▸ **What the exercise asks**: Only the number is wanted: count the lines in the data with "computer" in them.

▸ **Available data**:
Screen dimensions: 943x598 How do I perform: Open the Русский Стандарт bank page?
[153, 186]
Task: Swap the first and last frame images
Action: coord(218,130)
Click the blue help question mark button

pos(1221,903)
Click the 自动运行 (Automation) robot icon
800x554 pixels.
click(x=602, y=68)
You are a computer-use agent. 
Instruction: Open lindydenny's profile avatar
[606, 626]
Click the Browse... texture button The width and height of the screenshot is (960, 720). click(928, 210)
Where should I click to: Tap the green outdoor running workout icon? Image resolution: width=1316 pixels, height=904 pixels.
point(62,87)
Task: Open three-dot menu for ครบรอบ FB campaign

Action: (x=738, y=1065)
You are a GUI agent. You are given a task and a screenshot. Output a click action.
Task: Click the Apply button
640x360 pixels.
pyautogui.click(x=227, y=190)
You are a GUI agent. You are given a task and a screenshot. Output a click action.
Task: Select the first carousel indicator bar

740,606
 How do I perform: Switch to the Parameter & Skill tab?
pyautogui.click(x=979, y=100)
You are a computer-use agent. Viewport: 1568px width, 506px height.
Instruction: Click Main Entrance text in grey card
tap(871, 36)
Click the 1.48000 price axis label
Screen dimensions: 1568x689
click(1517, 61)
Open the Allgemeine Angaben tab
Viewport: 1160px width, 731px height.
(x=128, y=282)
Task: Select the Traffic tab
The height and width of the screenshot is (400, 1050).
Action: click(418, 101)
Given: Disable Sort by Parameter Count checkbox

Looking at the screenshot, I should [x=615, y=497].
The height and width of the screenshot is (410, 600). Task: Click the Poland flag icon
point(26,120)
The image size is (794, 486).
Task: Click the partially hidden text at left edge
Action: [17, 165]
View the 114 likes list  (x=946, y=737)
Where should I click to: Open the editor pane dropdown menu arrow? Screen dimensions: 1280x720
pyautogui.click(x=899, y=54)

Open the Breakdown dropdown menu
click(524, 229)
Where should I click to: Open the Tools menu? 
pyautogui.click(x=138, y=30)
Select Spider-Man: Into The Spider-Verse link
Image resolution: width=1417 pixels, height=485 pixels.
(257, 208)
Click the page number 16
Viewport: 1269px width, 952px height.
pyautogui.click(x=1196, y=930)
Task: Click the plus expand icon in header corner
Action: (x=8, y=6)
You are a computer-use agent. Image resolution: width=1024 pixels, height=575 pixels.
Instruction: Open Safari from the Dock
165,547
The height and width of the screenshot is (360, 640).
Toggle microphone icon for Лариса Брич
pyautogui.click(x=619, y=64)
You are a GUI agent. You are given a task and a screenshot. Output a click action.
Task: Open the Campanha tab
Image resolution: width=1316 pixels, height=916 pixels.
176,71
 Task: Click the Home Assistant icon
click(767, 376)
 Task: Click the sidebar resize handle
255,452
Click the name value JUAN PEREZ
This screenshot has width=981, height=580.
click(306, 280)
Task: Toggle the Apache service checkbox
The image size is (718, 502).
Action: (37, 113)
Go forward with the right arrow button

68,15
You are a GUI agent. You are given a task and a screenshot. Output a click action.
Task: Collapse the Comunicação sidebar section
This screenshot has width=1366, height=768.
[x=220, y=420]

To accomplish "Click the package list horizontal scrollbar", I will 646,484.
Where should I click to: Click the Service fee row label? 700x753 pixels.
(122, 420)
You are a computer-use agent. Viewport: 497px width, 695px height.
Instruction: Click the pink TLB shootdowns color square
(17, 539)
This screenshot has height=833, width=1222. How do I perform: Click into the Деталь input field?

▸ **Answer to the problem**: 4